> [What is asked]:
Print the lines of the listing below exactly as they appear, from the line containing "1519x1107 pixels." through the line containing "Looking at the", inclusive. Leave the pictures out of your answer.

> [Data shown]:
** start **

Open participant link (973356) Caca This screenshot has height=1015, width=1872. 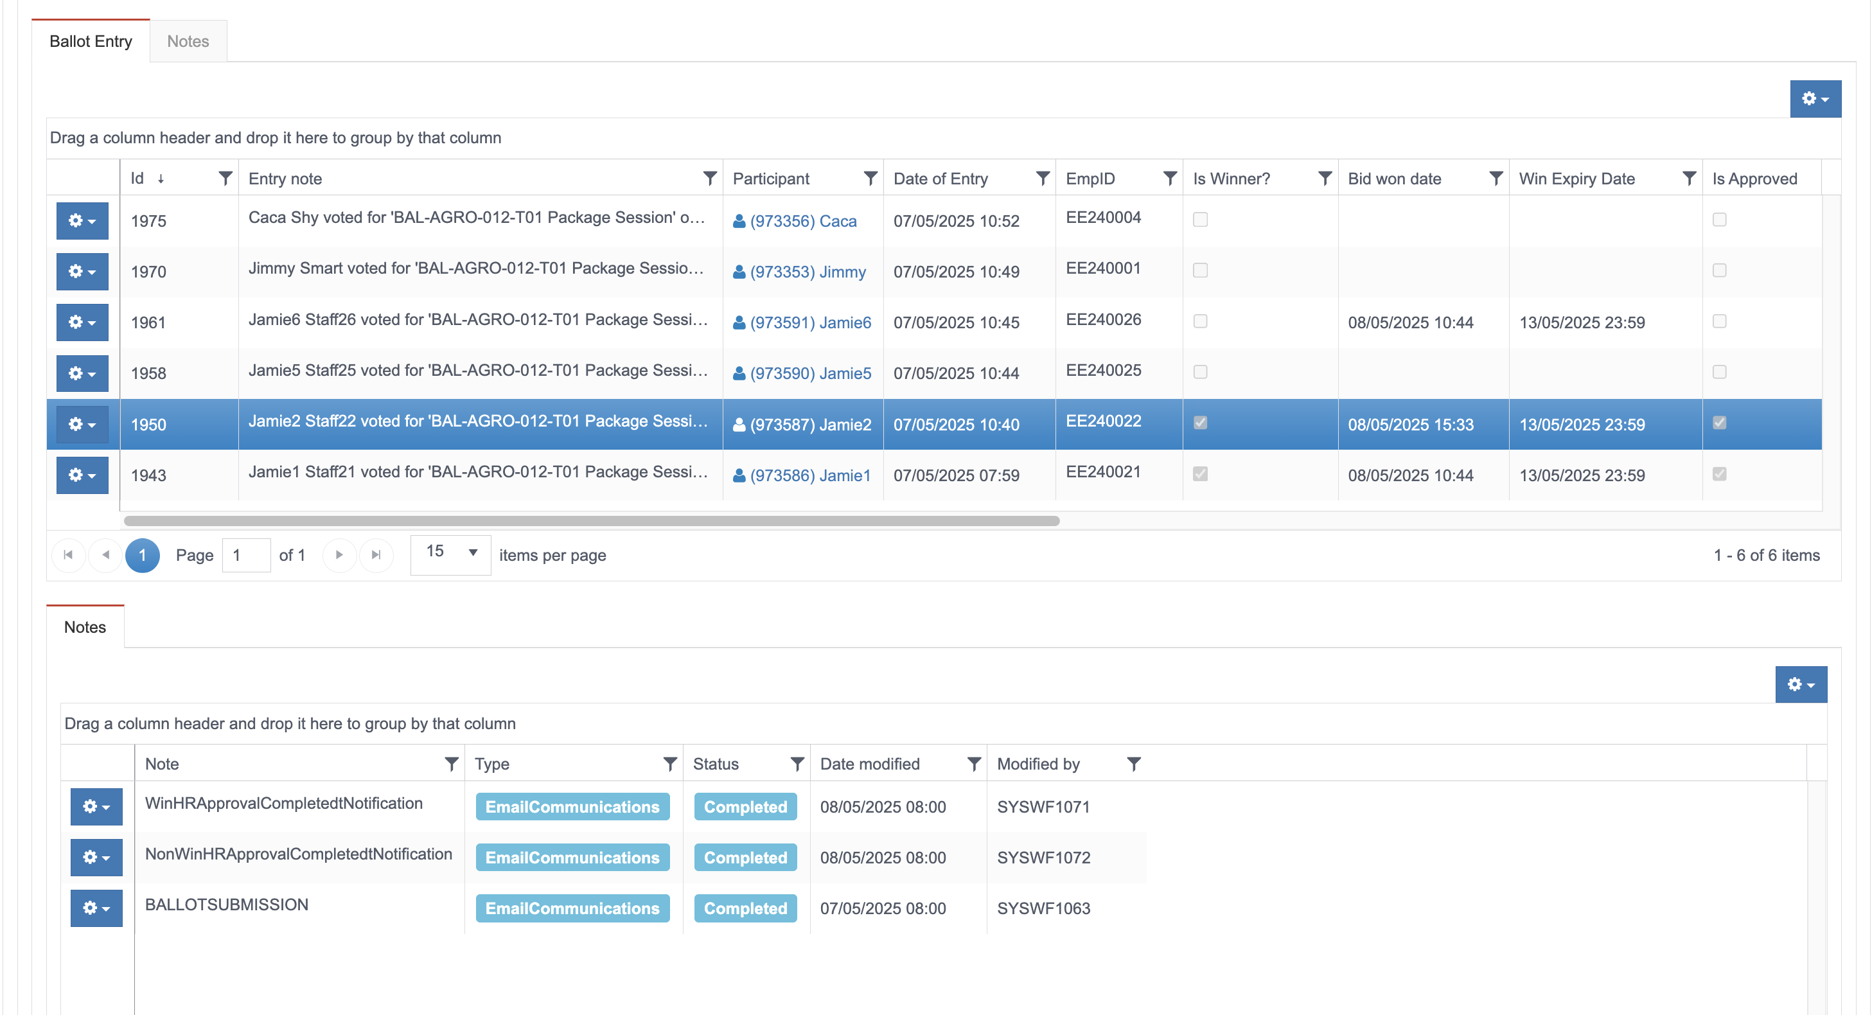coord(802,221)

** end **
** start **

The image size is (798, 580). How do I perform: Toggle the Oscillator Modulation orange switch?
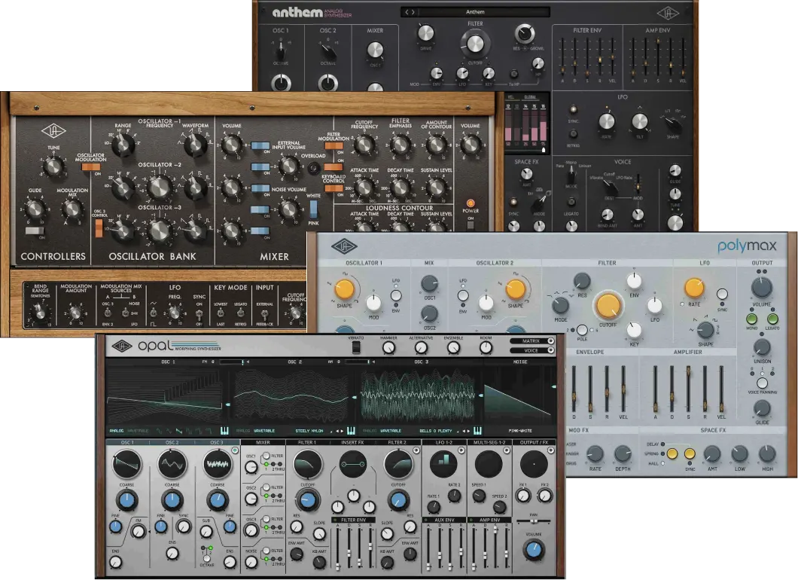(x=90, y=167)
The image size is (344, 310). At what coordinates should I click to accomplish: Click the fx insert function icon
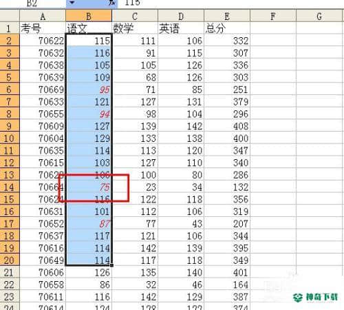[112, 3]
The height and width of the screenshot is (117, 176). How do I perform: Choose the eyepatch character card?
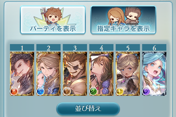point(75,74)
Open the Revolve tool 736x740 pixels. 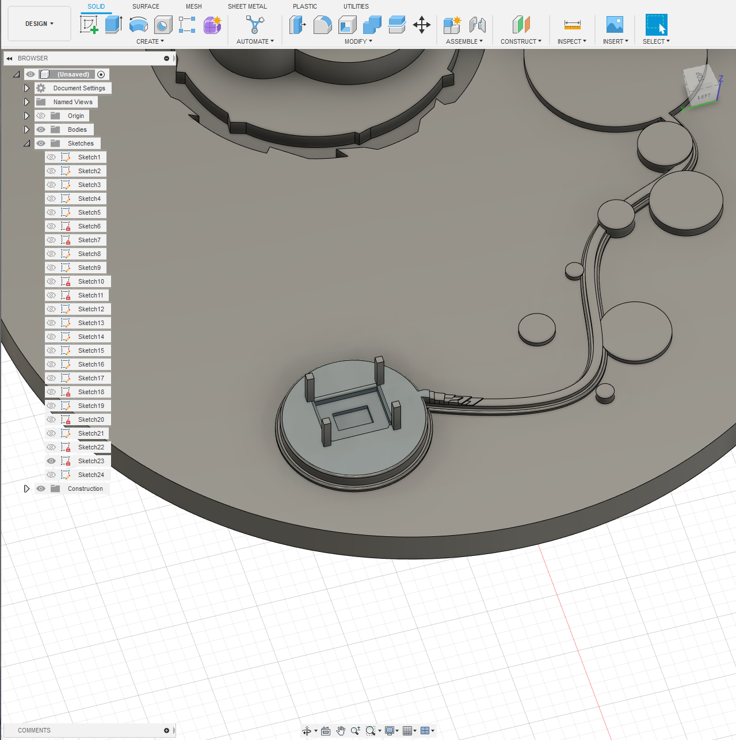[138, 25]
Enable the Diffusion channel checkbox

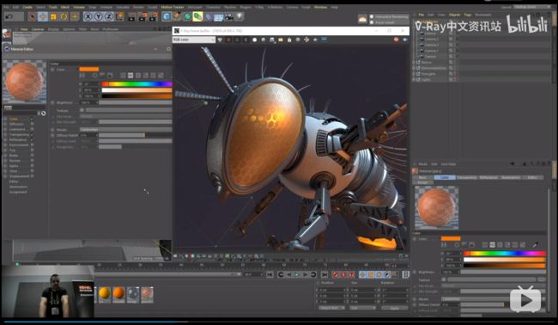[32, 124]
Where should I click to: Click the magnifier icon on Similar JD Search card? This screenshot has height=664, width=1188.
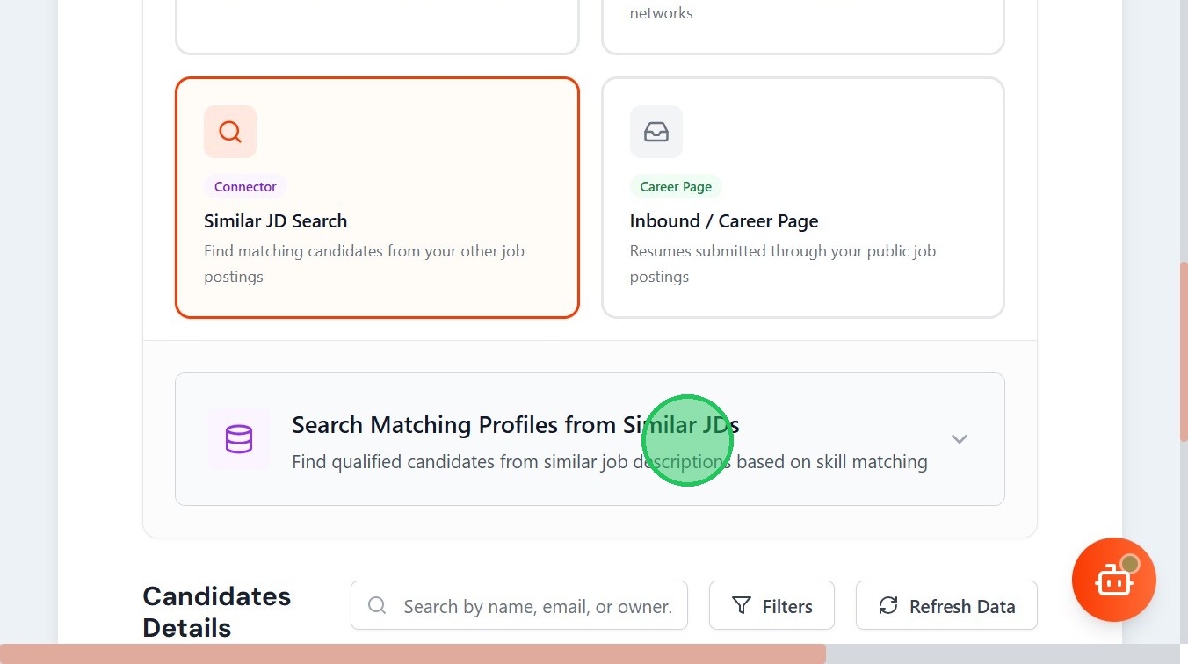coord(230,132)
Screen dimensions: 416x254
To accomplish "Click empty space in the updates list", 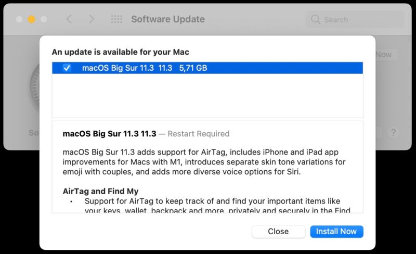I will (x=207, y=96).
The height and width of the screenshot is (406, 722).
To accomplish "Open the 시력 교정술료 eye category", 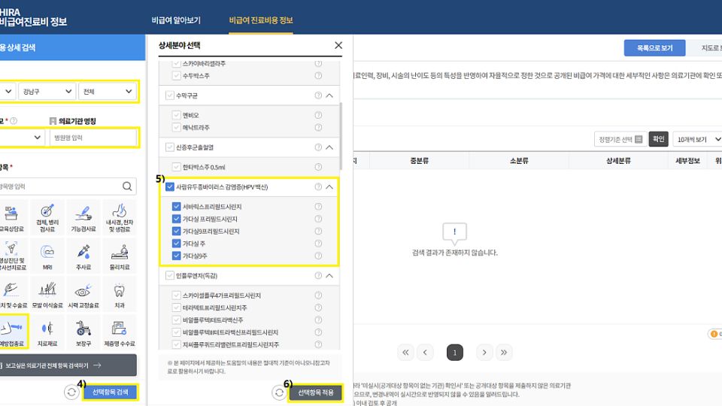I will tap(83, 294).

** end **
** start **

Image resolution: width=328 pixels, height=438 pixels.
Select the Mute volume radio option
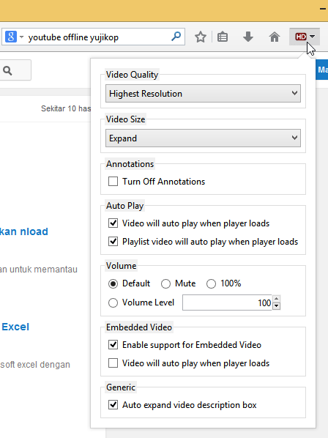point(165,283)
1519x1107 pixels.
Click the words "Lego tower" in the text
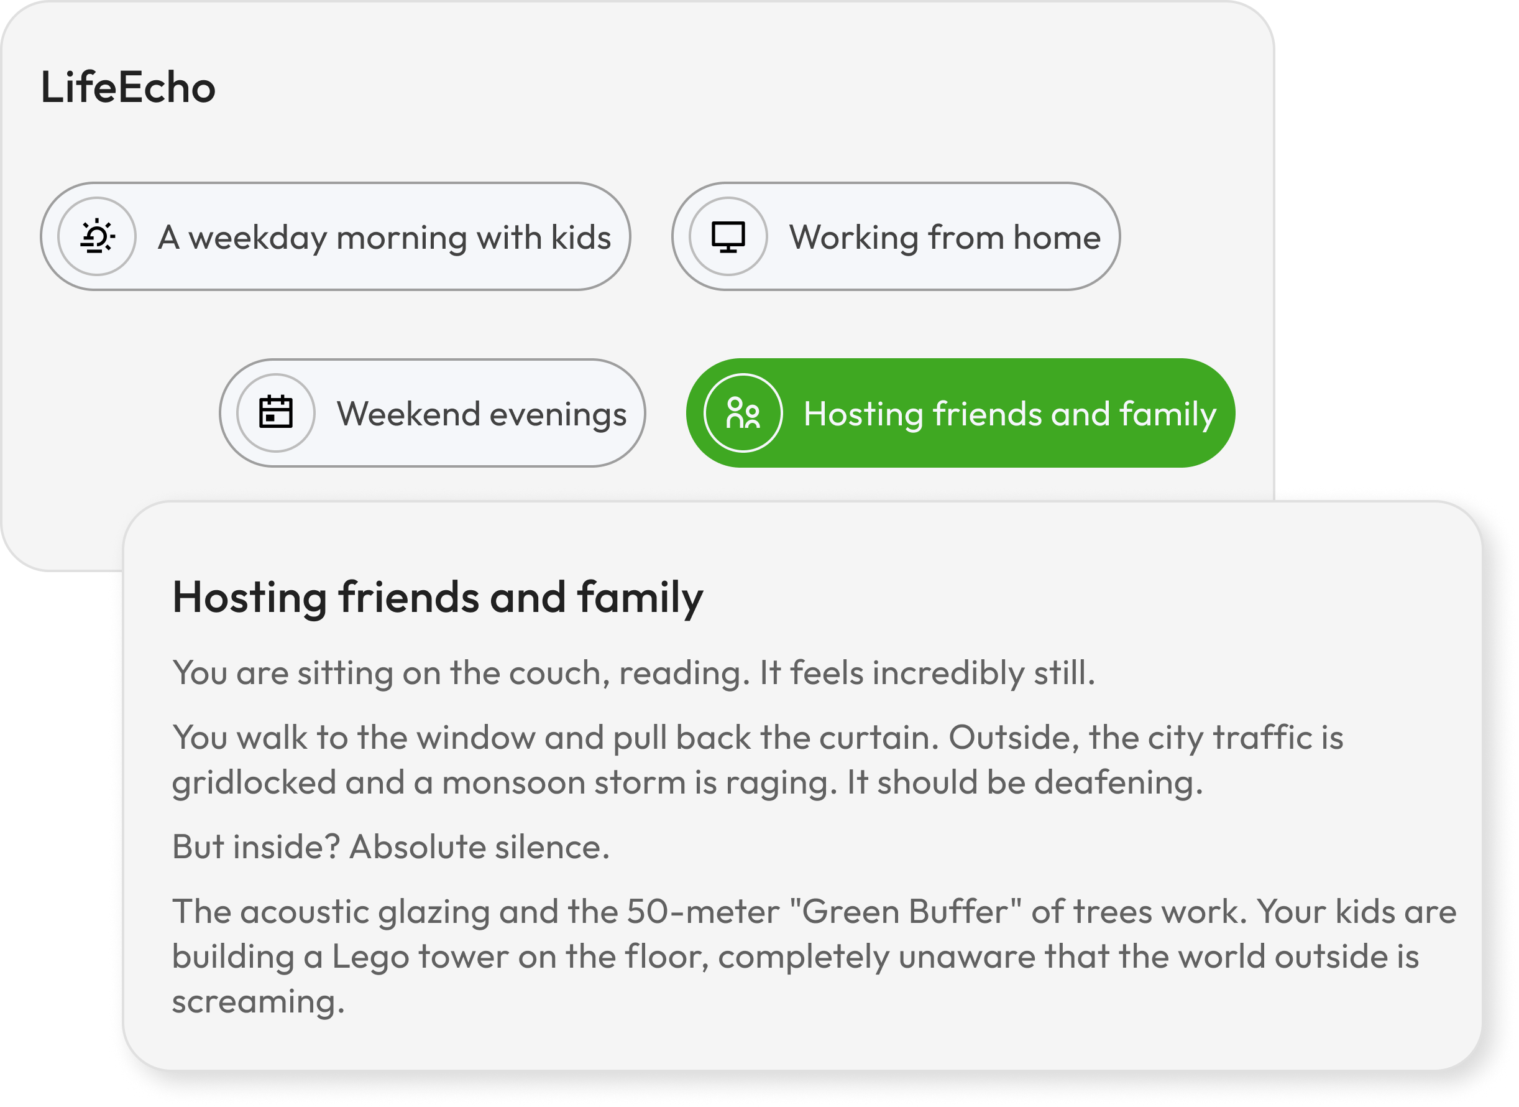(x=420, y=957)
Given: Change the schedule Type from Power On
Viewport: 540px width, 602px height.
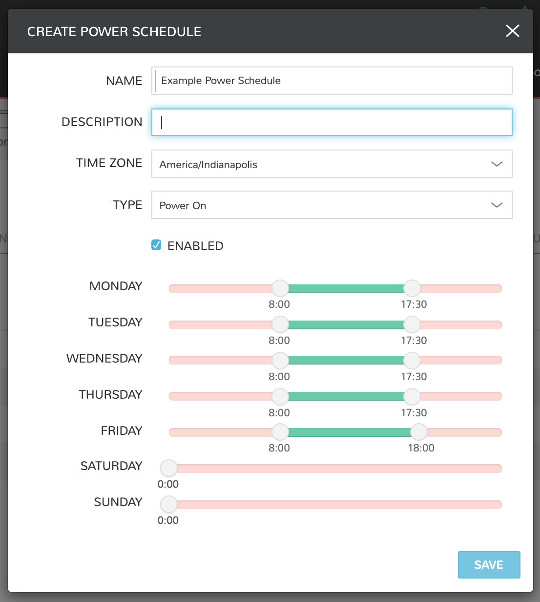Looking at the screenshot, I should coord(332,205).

** end **

> [Completed task]:
1519x1107 pixels.
Click the words "Lego tower" in the text
(x=420, y=957)
Given: Change the schedule Type from Power On
Viewport: 540px width, 602px height.
Looking at the screenshot, I should coord(332,205).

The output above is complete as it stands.